Olson no longer needed to sell Arizona to elite prep point guards. The school sold itself.

Then, in the fall of 2007, Olson temporarily stepped down as the Wildcats’ head coach due to a myriad of health and personal issues. In October of 2008, Olson officially retired.

It’s no coincidence that a lull period struck PGU at this time.

Jerryd Bayless and then Nic Wise held the rock under interim coaches Kevin O’Neil and Russ Pennell. Bayless, of course, would go on to play in the NBA, while Wise was a bit undersized to reach the professional stage.

Current head coach Sean Miller still had one more year to work with Wise when he was hired as head coach in the spring of 2009, before implementing his own recruits.
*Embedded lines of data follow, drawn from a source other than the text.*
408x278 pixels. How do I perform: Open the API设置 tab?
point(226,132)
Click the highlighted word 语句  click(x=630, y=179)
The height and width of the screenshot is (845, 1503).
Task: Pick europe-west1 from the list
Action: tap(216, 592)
It seemed only a matter of time before Miller, a former standout point guard at Pittsburgh, discovered PGU’s next flag-bearer.

First came a couple near-hits—see Lamont “MoMo” Jones and Mark Lyons—and sure-miss Josiah Turner. It was during the middle of this transition period, April of 2012 to be exact, that Miller found the right guy.

Few ever imagined T.J. McConnell would turn into the modern face of PGU when he first announced his decision to transfer from Duquesne to Arizona.

The 6-foot-2 Pittsburgh native didn’t bring any fancy bag of tricks to Tucson. He certainly didn’t have the flashiness of some of the great Arizona point guards of the past, but McConnell personified just about everything his new coach looked for in a leader. Namely, a tireless work ethic and a willingness to put teammates’ success ahead of his own.

The result: a prolific two-year stint at Arizona that culminated in a pair of Elite Eight trips.

“He was as consistent of a player that I’ve ever coached—day-in, day-out,” Miller said last week. “Not until somebody like that is gone do you understand all of the qualities that he had.”

Miller’s comments came days after McConnell played in his first NBA game as a member of the Philadelphia 76ers, a reality that is still sinking in for anyone who watched McConnell develop since arriving in Tucson.

McConnell’s ladder of success should provide an extra dose of motivation for Arizona’s current group of point guards: Parker Jackson-Cartwright, Kadeem Allen and Justin Simon.

And for those who ask, “When was the last time PGU produced an NBA-caliber point guard?” All one has to do is point to No. 12 on the 76ers’ roster.